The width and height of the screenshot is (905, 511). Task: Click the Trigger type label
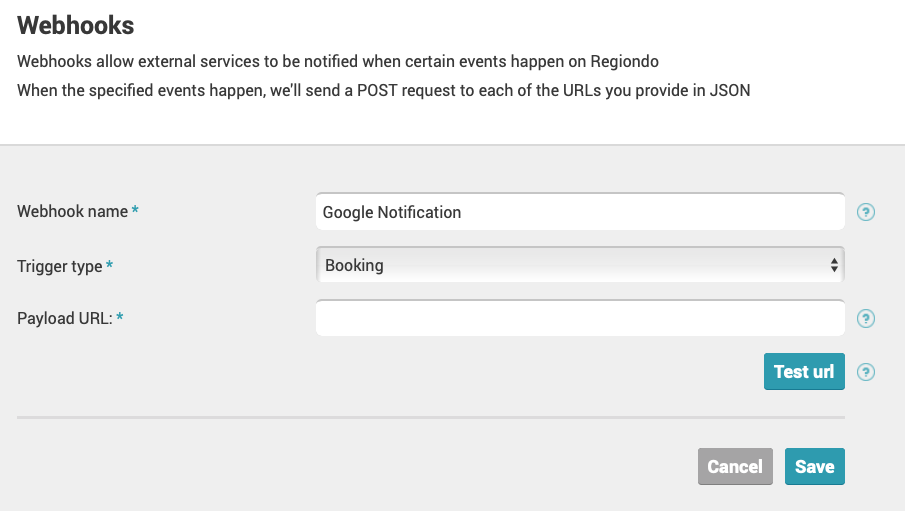[x=59, y=266]
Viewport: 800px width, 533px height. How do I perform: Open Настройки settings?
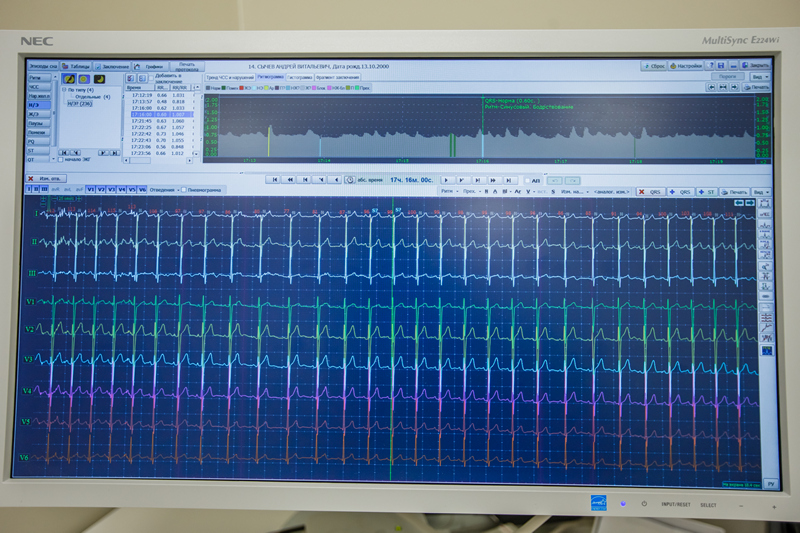tap(685, 66)

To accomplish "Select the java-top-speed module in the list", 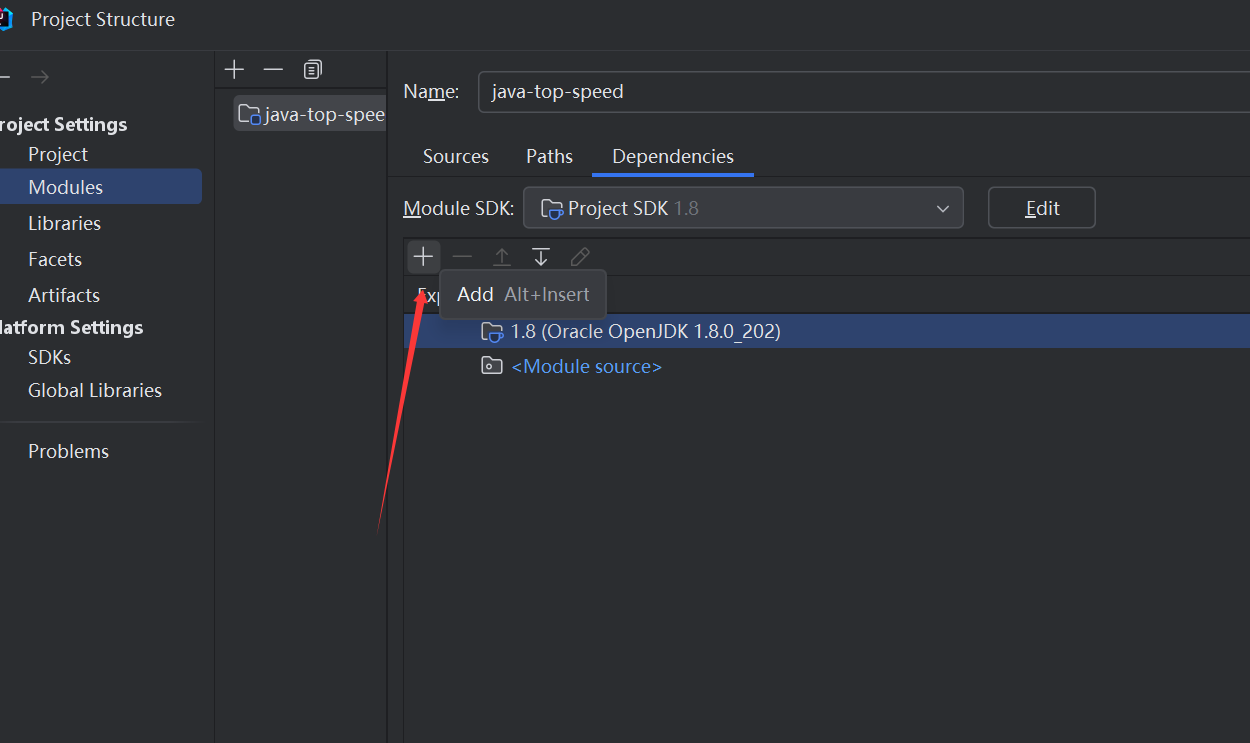I will point(312,114).
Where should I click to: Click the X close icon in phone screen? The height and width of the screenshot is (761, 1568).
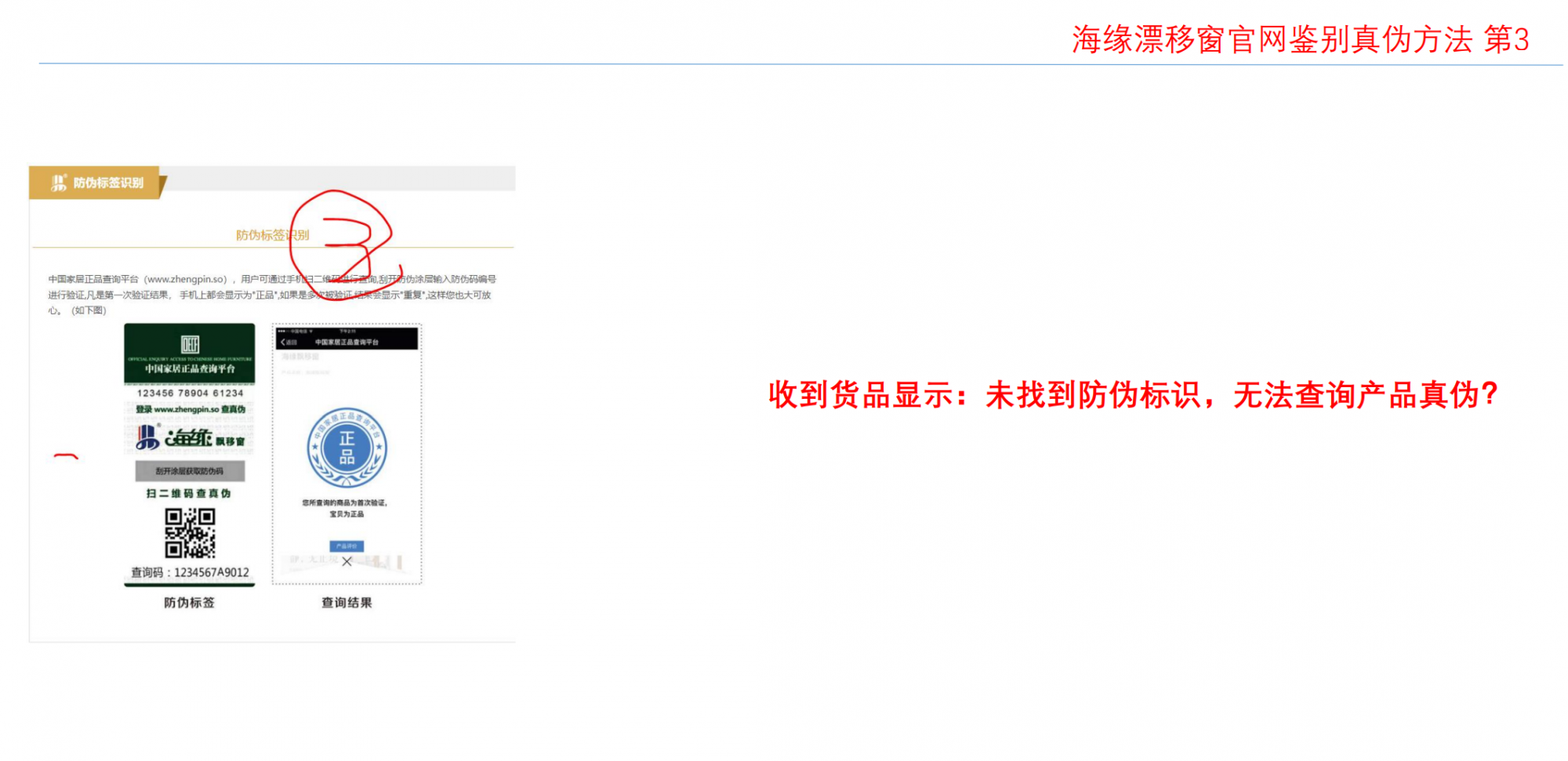347,561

• _Work instruction_: In the answer, give only the lines from the one containing "Where should I" through the end of the records above, each reproduced exactly. Include no pictures.

• _Result_:
Where should I click to: Click the X close icon in phone screen? The height and width of the screenshot is (761, 1568).
347,561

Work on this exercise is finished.